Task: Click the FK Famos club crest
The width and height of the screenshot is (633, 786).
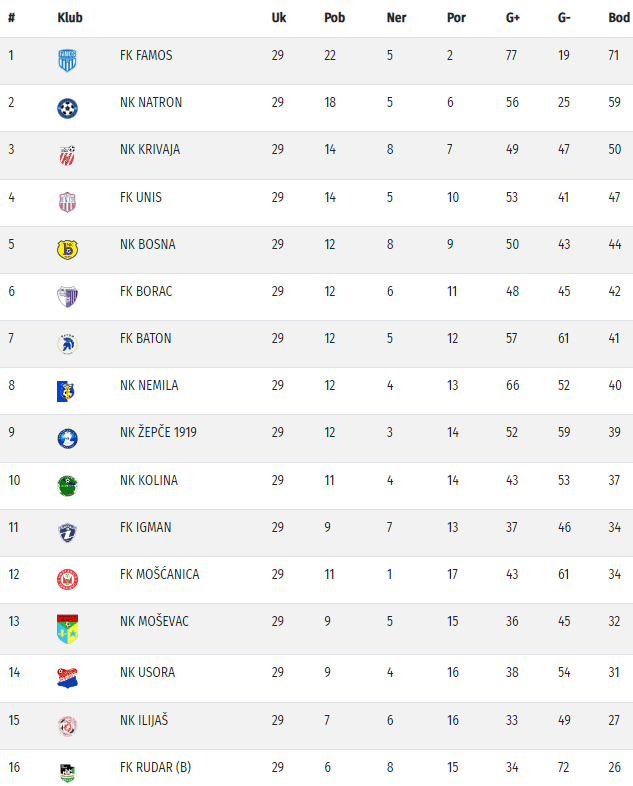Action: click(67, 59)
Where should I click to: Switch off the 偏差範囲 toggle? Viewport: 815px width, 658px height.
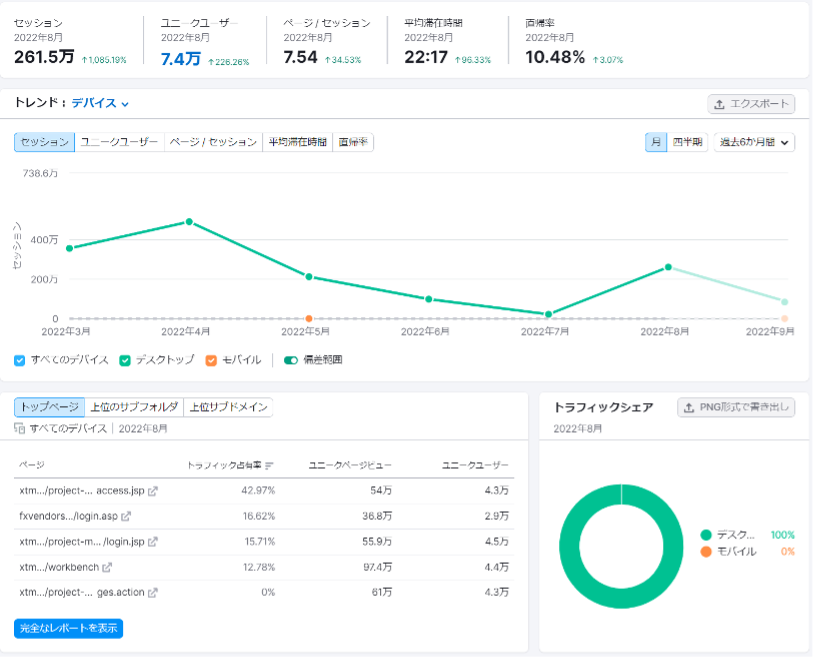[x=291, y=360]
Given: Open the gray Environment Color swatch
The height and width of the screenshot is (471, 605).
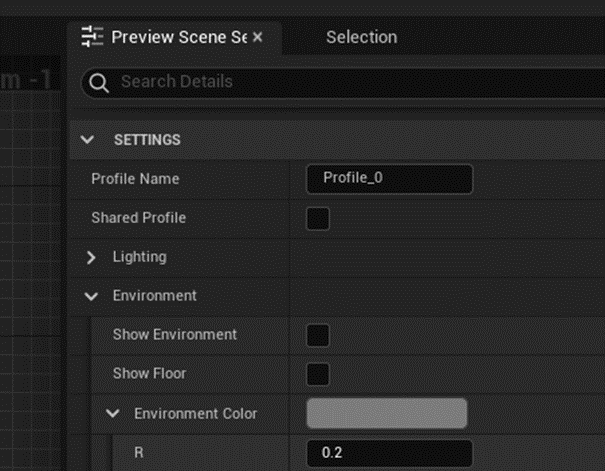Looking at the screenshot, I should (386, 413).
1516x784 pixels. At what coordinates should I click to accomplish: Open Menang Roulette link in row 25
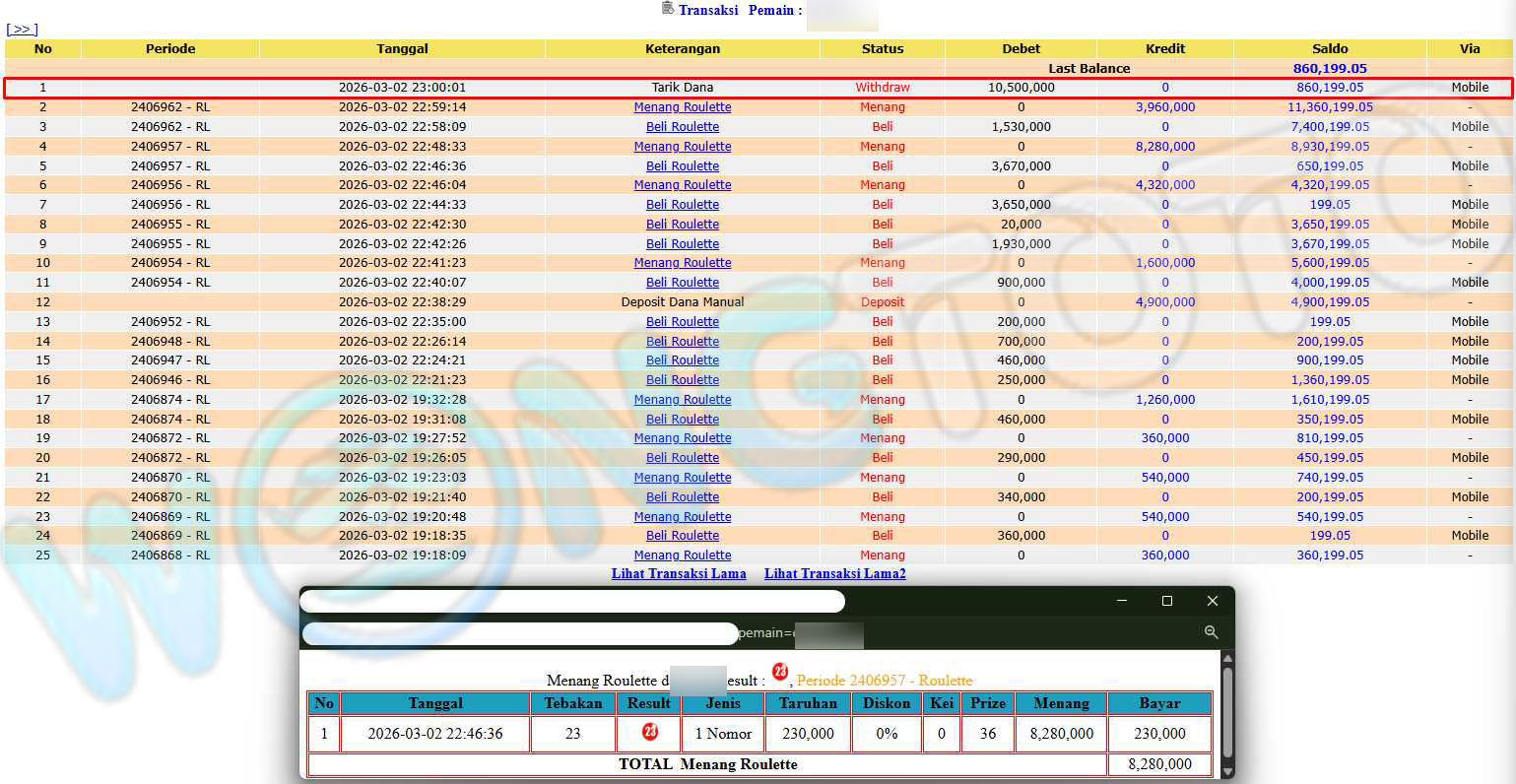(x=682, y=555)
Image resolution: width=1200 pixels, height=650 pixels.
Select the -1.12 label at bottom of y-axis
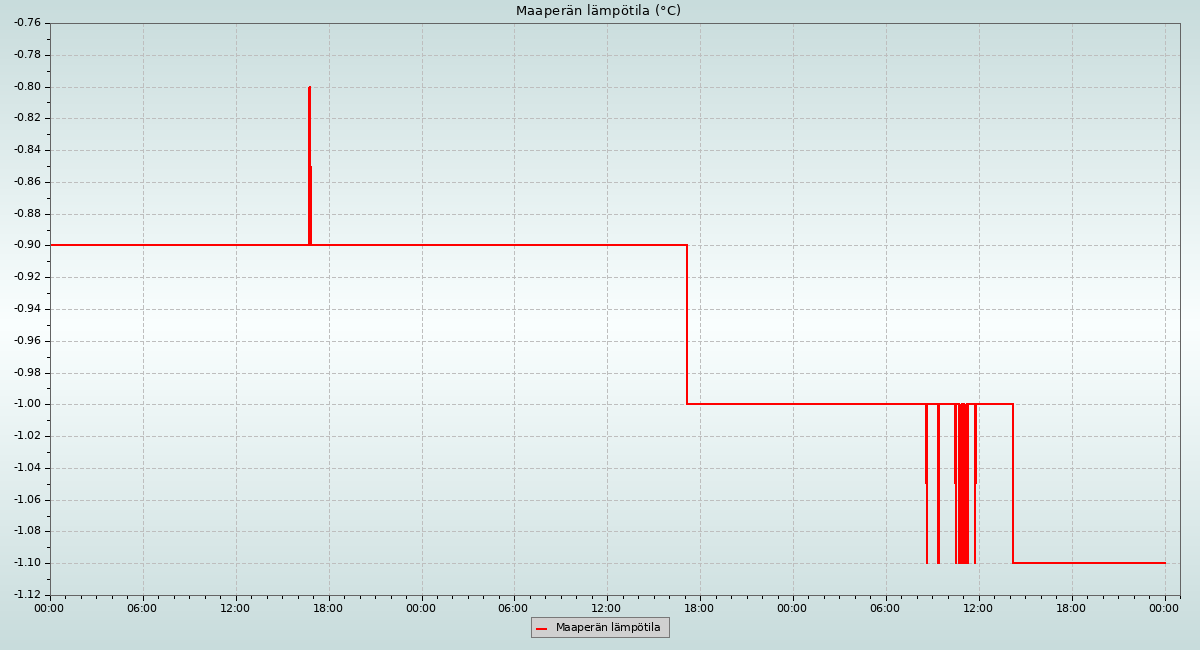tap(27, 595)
--
- [Activity]:
From the line containing "1516x784 pixels. At" down to the last line of the data, print every line exactly and nothing else. Pictures stay out of the copy.

- [Solution to this problem]:
1516x784 pixels. At what coordinates should I click to accomplish: Open Menang Roulette link in row 25
(x=682, y=555)
Image resolution: width=1200 pixels, height=650 pixels.
Select the -1.12 label at bottom of y-axis
tap(27, 595)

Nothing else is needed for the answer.